Currently, HIV is considered an incurable disease – this is where collaborators like HOPE play a vital role.

“HIV is a particularly sensitive topic,” Susana Valente, another senior researcher in the lab and associate professor of immunology and microbiology at the Florida campus of the Scripps Research Institute. “It’s very smart. It evolves quite quickly. It’s a tough puzzle to solve, but I think we are now in a great place with this collaboration to answer a lot of questions and try to make really big progress in terms of progress in healing from HIV and in functional healing or eradication altogether. “

Studying HIV can be particularly difficult because, as a human virus, it can only infect and fully express itself in human cells, according to Kumar. This aspect of the virus has made it difficult to study its pathogenic effects in other animal species. Kumar is expected to play an important role in this project thanks to the research carried out in his laboratory.

Kumar’s lab developed a method to generate human immune systems in mice to create “humanized mice”. These mice could provide a place to test possible HIV remedies created by other laboratories in the collaborative.
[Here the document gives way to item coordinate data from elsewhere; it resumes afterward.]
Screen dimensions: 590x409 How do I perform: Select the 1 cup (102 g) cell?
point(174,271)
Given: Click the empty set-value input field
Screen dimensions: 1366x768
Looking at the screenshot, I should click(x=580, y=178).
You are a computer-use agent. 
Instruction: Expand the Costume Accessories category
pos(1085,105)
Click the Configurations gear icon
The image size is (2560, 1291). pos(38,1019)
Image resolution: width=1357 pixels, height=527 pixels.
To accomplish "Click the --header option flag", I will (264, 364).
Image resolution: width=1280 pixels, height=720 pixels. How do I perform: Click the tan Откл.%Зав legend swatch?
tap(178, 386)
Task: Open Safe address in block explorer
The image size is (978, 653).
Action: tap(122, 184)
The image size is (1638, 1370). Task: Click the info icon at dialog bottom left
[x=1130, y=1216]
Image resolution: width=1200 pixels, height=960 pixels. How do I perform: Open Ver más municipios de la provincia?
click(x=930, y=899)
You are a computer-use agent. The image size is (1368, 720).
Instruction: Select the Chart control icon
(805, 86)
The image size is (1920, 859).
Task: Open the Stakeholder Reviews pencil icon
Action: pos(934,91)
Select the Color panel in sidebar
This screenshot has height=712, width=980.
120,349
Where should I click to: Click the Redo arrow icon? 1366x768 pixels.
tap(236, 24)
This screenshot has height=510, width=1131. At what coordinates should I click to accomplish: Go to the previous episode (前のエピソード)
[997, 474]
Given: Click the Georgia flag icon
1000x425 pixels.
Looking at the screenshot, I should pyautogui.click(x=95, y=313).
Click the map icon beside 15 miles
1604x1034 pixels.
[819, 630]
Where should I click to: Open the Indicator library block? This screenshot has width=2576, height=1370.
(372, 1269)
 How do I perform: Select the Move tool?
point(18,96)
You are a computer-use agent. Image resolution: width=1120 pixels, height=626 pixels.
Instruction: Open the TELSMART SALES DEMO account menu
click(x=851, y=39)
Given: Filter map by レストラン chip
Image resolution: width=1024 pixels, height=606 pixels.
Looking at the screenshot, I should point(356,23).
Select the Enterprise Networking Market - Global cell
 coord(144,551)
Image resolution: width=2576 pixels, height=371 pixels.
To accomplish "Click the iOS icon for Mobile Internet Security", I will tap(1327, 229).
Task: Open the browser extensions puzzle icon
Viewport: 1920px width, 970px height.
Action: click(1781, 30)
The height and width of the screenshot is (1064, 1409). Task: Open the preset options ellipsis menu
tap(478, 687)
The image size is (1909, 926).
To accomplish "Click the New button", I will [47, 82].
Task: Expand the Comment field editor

These potential applications led to the recruitment of Kumar for the project.

“Scientists from Gladstone, Scripps and Rockefeller have set up a collaborative project to use CRISPR and similar gene therapy mechanisms to cure HIV,” Kumar said. “They found my lab to be a great platform to integrate because we can test their molecules. We can use our delivery systems, and we can basically come together to develop the next generation of biologics that can potentially be used to target the provirus, the virus that is in genetic material. “

Kumar will also participate in other aspects of the program. The HOPE Collaboratory has adopted the motto “block, lock and cut” to describe its approach to finding a cure for HIV.

The objective is to “block” the virus by preventing it from replicating and then “lock” the virus in this silent stage so that it cannot resume its activity. The last step is to “excise” it from the body with strategies developed by Kumar’s lab using CRISPRs, molecules used to modify the genes of organisms.

“[Kumar] is truly the one who plays a decisive role in spearheading this line of research and is one of the leading authorities in the modification and use of gene therapies to fight HIV, ”said Ott.

Valente also stressed the importance of Kumar’s contribution, saying that she is “an incredible researcher” and that she already has many useful tools for this type of research in her laboratory, such as humanized mice and the CRISPR technology.

About 37.9 million people suffered from HIV in 2020, according to HIV.gov.